An interesting data structure with search time O(sqrt n)

Mon Nov 30 13:29:00 PST 2015

On Mon, Nov 30, 2015 at 03:57:24PM -0500, Andrei Alexandrescu via Digitalmars-d wrote:
> On 11/30/15 3:20 PM, H. S. Teoh via Digitalmars-d wrote:
> >On Mon, Nov 30, 2015 at 03:13:11PM -0500, Andrei Alexandrescu via Digitalmars-d wrote:
> >>Okasaki's book is a continued inspiration of data structures and
> >>algorithms.
> >>
> >>I was thinking along the following lines: typical collections are
> >>searchable in linear time. Then we have highly structured
> >>collections that feature logarithmic search time. But there seems to
> >>be nothing in between. So I was thinking, what would be a data
> >>structure that allows O(sqrt n) search times?
> >>
> >>After a little tinkering, here's what I came up with.
> >
> >Interesting indeed.
> >
> >It leaves me wondering, though, what's the point of having an O(sqrt
> >n) collection? What are the advantages?  Why would I use this
> >structure instead of, say, a traditional array heap with O(log n)
> >search time?
> 
> (Heaps offer only linear search time. You may take advantage of the
> heap structure to skip portions of the array, but on average and in
> the worst case the search is still O(n). So I assume you meant "sorted
> array or one of the classic search trees".)
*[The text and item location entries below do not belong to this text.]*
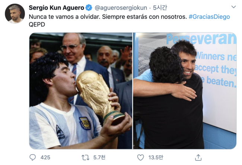
Task: Click the QEPD text line
Action: point(37,24)
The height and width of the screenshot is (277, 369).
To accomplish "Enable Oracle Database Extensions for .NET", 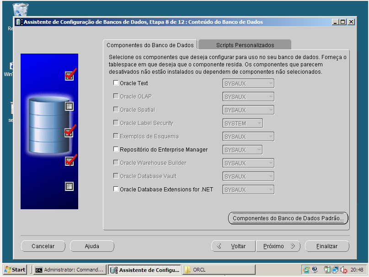I will [116, 189].
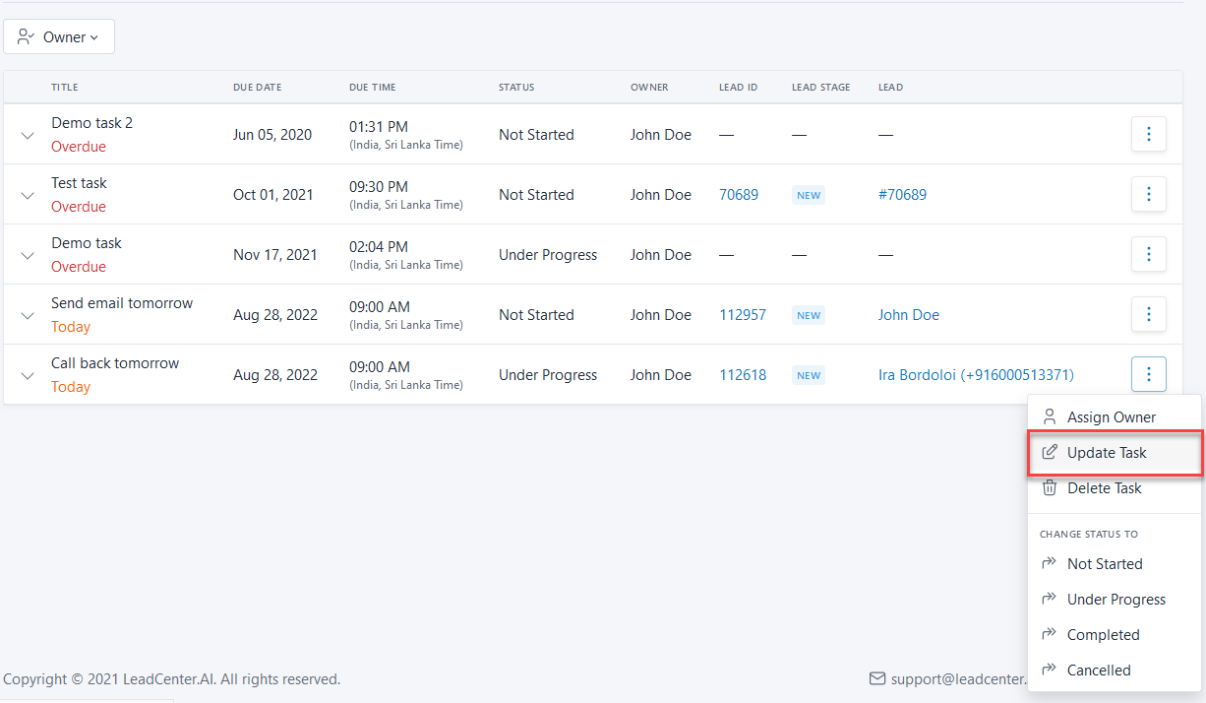Click the status arrow icon beside Completed
Image resolution: width=1206 pixels, height=703 pixels.
point(1049,634)
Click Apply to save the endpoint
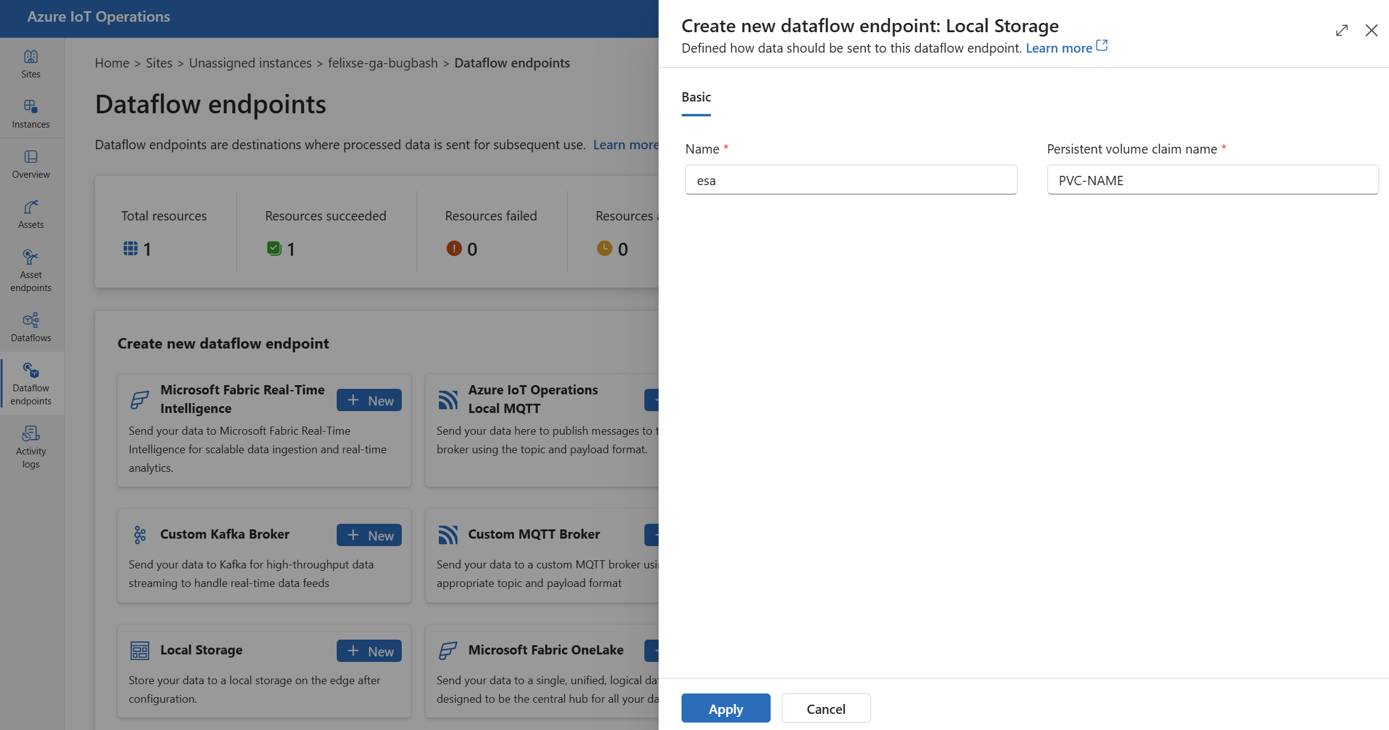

Right, I wrote that without thinking. :-P

> The motivation starts with a desire to use arrays as the fundamental
> layout.  There have been many trends in computing as of late, among
> which: cache hierarchies are here to stay and contiguous layout is
> preferable.
> 
> The short of it is, arrays are king. No two ways about it - following
> pointers is a losing strategy when there's an alternative. A variety
> of new data structures (Clojure's arrays, heaps with tombstones) avoid
> classic pointer-based data structures in favor of adding structure on
> top of arrays.

I'm not so sure about that. At the micro level, yes, following pointers
for a tree / graph / etc., that could easily fit in a small/medium sized
array is a losing strategy, due to cache misses, hardware prefetchers,
etc.. When you're dealing with larger amounts of data, though, things
become less clear-cut. If your array size is on the order of MB's or
GB's, pointers start looking a lot more attractive. IMO in the long run
what will win is data structures that use tree or pointer based
implementations in the large scale, but built on cache-friendly
array-based structures below a certain level of granularity.

I agree with you, though, that array-based structures of intermediate
big-O complexities are very interesting. If you can come up with an
array structure that has the same complexity for all common operations,
that could be useful as a quick-fix drop in solution in cases where top
performance isn't required, but you'd like something better than O(n)
array scanning.

T

-- 
Philosophy: how to make a career out of daydreaming.